▸ **Excerpt**
-------------------------

The word that Paul uses for our “adoption as sons” (Eph. 1:5) is the Greek word, uiohothesia, which means “the placing as a son.” To the Galatians, Paul wrote: “For you are all sons of God through faith in Christ Jesus.” Jesus said, “But as many as received Him, to them He gave the right to become children of God, even to those who believe in His name, who were born, not of the flesh, nor of the will of man, but of God” (Jn. 1:12,13). The “after its kind” of Gen. 1 represents a law of reproduction that governs the whole realm of biological nature. It does not, however, govern the realm of the Spirit. Christians cannot beget Christians. “That which is born of the flesh is flesh and that which is born of the Spirit is spirit” (Jn. 3:6). It takes a fresh act of God every time to produce someone who is truly a child of His. Paul refers to the process as “adoption as sons.” Those whom God chooses He places as “full sons,” with all the privileges of sonship. Human parents, through adoption, can bestow their love, resources, name, and inheritance on an adopted child, but not their own distinct characteristics. But God miraculously gives His own nature to those whom He has chosen and who have trusted in Christ. He makes them His own children in the image of His divine Son, giving them not just Christ’s riches and blessings as “heirs of God and fellow heirs with Christ” (Ro. 8:17), but also His very nature (II Pet. 1:4). And He gives us the Holy Spirit Who “bears witness with our spirit that we are children of God” (Ro. 8:16). We have “received the spirit of adoption as sons by which we cry out, ‘Abba Father!’ “Abba” is an Aramaic term for Father that conveys a sense of intimacy. Like the English terms “Daddy,” or Papa,” it connotes tenderness, dependence, and a relationship free of fear or anxiety. As adopted children we really do belong to Him and can call Him “Daddy!”

-------------------------

▸ **Data section**
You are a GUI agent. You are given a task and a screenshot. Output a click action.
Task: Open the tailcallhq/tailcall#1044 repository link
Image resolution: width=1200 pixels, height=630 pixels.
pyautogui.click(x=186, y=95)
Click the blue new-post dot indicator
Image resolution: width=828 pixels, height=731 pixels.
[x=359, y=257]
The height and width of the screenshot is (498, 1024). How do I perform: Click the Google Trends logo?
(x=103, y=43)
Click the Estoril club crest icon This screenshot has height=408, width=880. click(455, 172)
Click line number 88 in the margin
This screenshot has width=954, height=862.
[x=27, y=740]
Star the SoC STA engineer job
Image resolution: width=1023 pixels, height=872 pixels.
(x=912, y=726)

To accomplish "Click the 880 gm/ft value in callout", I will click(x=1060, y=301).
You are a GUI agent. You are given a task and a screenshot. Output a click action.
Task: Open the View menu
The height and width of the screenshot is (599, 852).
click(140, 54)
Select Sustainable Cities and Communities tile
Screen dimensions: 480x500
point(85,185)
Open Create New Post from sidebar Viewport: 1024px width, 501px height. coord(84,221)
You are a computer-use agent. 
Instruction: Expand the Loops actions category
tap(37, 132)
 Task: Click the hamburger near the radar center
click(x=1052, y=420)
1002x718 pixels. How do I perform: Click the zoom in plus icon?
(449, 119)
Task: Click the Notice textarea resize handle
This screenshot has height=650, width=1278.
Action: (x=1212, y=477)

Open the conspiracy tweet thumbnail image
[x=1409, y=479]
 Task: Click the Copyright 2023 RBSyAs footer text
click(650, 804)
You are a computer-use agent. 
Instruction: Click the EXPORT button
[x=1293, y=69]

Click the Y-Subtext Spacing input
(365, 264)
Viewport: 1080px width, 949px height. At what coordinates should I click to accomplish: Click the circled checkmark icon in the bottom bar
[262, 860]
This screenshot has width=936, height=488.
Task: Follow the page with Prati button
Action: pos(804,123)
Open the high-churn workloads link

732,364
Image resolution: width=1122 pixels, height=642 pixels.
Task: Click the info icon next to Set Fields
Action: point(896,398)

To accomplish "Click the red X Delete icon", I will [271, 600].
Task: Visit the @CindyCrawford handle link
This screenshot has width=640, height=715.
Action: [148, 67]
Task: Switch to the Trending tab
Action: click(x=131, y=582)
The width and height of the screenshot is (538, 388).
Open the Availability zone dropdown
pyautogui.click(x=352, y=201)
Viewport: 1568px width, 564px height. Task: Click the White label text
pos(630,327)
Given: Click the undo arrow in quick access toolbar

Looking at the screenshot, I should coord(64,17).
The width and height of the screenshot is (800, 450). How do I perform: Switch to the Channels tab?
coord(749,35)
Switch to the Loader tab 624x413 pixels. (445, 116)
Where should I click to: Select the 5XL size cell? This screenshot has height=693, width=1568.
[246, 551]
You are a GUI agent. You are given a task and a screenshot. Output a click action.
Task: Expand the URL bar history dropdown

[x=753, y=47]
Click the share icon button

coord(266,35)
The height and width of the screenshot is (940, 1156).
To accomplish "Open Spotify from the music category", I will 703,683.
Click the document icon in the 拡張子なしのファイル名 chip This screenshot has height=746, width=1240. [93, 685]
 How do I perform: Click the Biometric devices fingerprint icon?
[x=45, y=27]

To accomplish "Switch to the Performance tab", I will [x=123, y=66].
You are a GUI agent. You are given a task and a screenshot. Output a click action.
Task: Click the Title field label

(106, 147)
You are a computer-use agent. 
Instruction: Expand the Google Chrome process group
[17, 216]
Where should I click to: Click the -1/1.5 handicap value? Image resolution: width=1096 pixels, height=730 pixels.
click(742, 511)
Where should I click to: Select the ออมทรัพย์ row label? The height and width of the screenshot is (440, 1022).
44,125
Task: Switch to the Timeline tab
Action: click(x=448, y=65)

-------------------------

▸ **Activities**
a - In the excerpt on adoption as sons, what language does the term "Abba" come from?
b - According to the excerpt on adoption as sons, what can human parents bestow on an adopted child? List every item.
c - Carry on the excerpt about adoption as sons, starting after its final sentence.

▸ **Answer list**
a - Aramaic.

b - Love, resources, name, and inheritance.

c -
The children (one of which was adopted and knew it) of a family were discussing how they came to be part of this particular family. Those who were born into the family were making fun of the one who had been adopted, but he rose to the occasion by saying to them: “Mom and Dad were stuck with you, but I was specially chosen!” He understood the special relationship we have as adopted children of God.